BEGIN EXERCISE INPUT

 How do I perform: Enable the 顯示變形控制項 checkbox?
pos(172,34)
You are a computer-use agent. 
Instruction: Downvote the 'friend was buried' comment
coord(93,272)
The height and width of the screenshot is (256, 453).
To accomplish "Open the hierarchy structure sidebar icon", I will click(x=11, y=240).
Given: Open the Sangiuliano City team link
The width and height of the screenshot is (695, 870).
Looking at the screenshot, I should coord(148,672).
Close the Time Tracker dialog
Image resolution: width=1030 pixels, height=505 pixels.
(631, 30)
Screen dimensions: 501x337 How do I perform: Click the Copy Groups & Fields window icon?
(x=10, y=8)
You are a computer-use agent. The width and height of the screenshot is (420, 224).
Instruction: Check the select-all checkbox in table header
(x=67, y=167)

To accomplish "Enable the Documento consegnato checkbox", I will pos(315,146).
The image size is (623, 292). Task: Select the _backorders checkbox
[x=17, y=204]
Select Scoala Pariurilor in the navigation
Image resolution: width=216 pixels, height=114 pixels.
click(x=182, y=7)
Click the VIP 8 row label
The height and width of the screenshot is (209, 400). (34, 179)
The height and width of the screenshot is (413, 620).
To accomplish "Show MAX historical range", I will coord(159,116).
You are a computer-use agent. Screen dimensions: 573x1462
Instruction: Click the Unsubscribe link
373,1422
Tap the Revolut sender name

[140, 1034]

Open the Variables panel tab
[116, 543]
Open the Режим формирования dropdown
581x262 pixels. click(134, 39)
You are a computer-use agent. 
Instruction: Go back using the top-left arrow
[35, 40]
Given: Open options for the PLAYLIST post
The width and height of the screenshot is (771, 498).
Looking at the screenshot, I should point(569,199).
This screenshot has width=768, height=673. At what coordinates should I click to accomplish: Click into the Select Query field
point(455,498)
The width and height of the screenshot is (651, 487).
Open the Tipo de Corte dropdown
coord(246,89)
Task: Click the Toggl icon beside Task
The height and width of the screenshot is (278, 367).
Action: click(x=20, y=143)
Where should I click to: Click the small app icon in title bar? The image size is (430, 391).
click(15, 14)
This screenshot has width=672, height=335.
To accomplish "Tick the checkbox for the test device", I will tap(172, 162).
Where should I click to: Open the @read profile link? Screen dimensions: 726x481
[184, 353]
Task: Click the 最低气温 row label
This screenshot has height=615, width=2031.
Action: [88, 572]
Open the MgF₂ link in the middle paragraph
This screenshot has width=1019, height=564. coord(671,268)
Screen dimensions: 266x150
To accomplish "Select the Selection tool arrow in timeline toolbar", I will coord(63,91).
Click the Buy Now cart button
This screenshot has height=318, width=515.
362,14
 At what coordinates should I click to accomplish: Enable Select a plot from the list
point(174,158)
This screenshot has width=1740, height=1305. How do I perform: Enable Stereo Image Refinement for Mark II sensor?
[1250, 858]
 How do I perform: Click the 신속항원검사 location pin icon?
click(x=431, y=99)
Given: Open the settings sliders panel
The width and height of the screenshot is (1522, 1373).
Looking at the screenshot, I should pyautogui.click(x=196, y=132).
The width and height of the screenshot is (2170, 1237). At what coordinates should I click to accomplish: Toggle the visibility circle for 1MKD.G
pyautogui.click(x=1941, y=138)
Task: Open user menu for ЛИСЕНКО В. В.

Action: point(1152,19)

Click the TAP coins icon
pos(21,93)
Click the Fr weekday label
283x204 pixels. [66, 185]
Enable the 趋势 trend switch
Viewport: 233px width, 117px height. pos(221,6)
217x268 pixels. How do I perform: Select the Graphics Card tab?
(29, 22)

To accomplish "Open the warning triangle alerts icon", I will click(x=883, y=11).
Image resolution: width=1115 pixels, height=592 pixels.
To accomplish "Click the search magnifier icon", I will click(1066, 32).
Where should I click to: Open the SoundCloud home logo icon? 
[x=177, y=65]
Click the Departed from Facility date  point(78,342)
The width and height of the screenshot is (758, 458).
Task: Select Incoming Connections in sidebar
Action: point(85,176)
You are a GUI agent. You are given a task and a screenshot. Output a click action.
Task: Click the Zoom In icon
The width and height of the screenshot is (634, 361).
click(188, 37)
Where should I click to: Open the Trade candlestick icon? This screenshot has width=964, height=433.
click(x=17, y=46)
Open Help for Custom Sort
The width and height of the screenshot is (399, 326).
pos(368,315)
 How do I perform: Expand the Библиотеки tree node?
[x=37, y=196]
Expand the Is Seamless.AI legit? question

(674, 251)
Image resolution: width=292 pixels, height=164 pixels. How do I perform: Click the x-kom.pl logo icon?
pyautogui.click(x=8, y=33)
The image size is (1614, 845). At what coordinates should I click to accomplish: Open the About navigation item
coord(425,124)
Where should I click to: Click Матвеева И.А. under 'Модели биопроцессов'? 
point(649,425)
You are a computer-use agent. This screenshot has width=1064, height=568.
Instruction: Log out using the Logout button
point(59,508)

END EXERCISE INPUT

▶ WHAT TO PRODUCE
In the entries above, find the line holding "Screen dimensions: 501x337" and the line holding "The height and width of the screenshot is (413, 620).", then retype exactly those two lines and every line between them, and nothing else.

▶ WRITTEN RESPONSE
Screen dimensions: 501x337 How do I perform: Click the Copy Groups & Fields window icon?
(x=10, y=8)
You are a computer-use agent. The width and height of the screenshot is (420, 224).
Instruction: Check the select-all checkbox in table header
(x=67, y=167)

To accomplish "Enable the Documento consegnato checkbox", I will pos(315,146).
The image size is (623, 292). Task: Select the _backorders checkbox
[x=17, y=204]
Select Scoala Pariurilor in the navigation
Image resolution: width=216 pixels, height=114 pixels.
click(x=182, y=7)
Click the VIP 8 row label
The height and width of the screenshot is (209, 400). (34, 179)
The height and width of the screenshot is (413, 620).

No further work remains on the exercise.